Zahra Ali
Zahra Ali est une sociologue française.
Elle travaille sur les questions de genre et de racisme en relation avec l'Islam. Ses travaux portent notamment sur le féminisme musulman.
Biographie
Parcours personnel
Zahra Ali est la fille de réfugiés politiques irakiens arrivés en France dans les années 1980. À 15 ans, elle milite dans une association de femmes musulmanes[1] à Rennes.
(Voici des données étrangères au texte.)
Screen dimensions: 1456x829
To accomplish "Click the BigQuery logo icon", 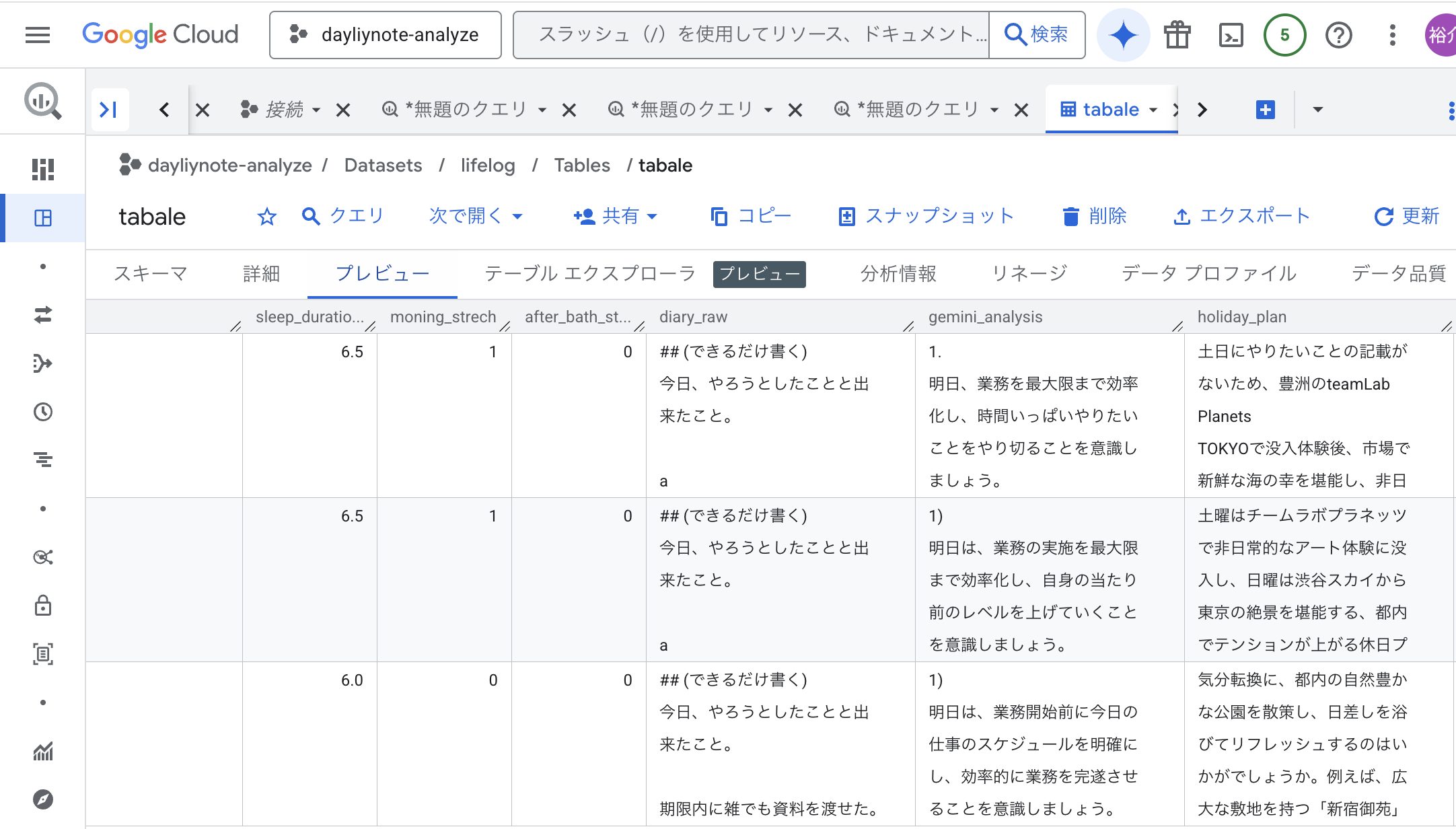I will pos(43,102).
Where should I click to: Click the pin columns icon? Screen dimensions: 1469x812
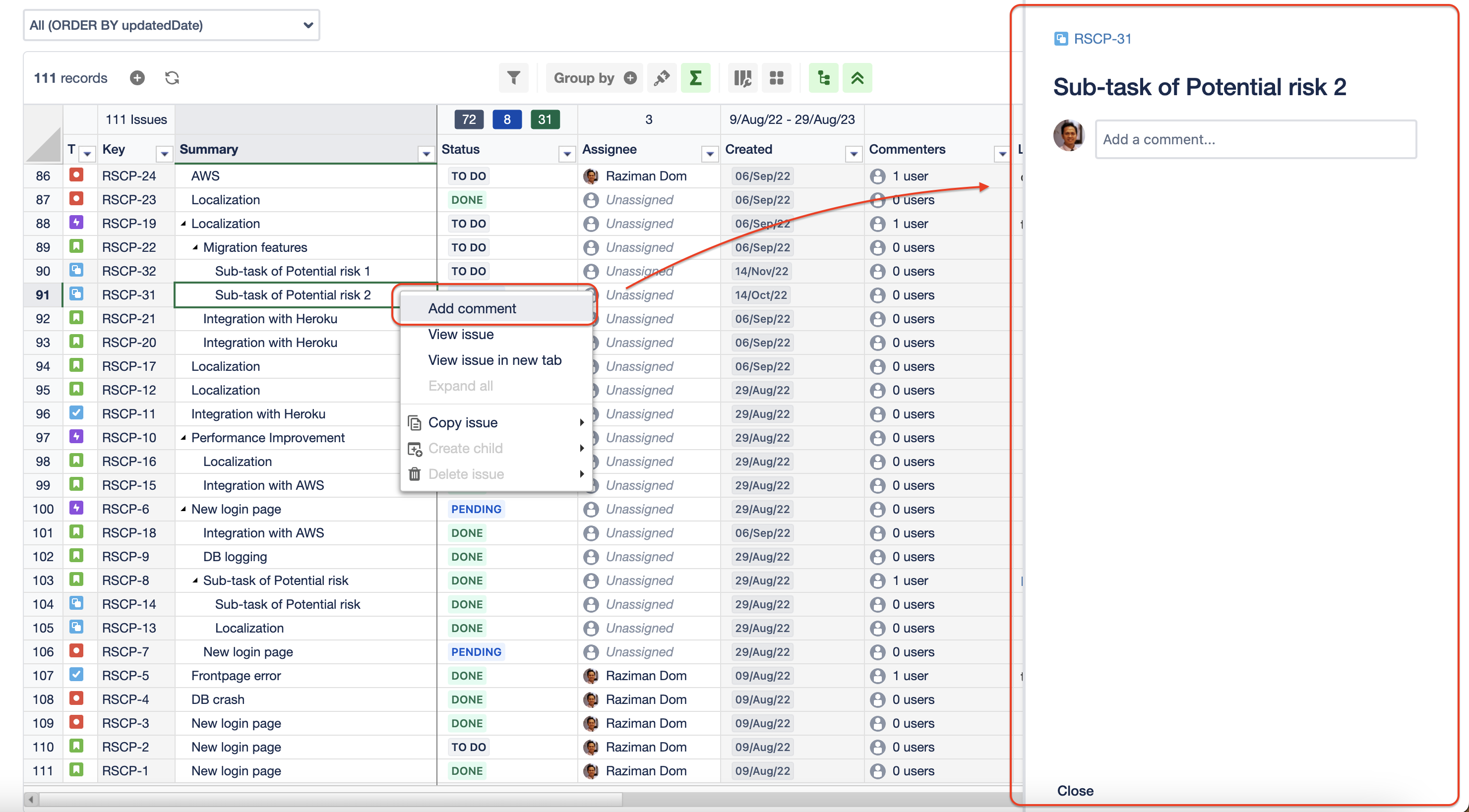pyautogui.click(x=662, y=77)
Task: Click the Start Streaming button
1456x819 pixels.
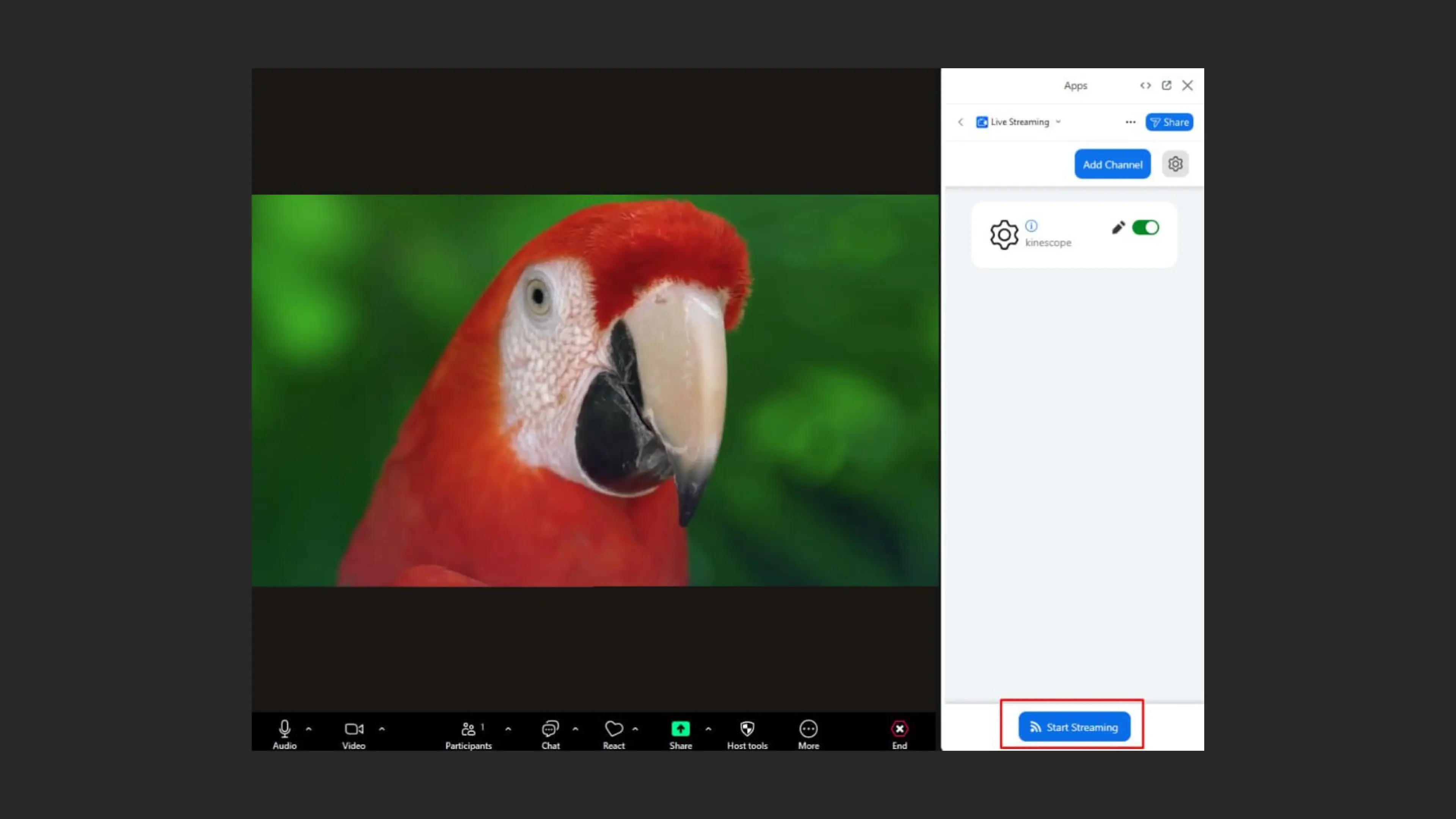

À 18 ans, dans le contexte des mouvements d'opposition à la loi sur les signes religieux dans les écoles publiques françaises, elle s'engage en avril 2004 dans le mouvement féministe non mixte « Collectif Féministes pour l’égalité »[note 1] créé par des militantes du « Collectif Une École pour Toutes et Tous » (CEPT). Zahra Ali est élue vice-présidente aux côtés de Christine Delphy (présidente)[2].
Carrière
Elle est docteure à l'EHESS[3], chercheuse dans cette école ainsi qu'à l'Institut français du Proche-Orient[4]. Elle a soutenu une thèse intitulée « Les femmes de l’Irak d’après-Saddam : enjeux et articulations entre genre, nation et religion »[5]. Ses travaux soutiennent l'idée d'un féminisme « décolonial » non universaliste[6] - [7].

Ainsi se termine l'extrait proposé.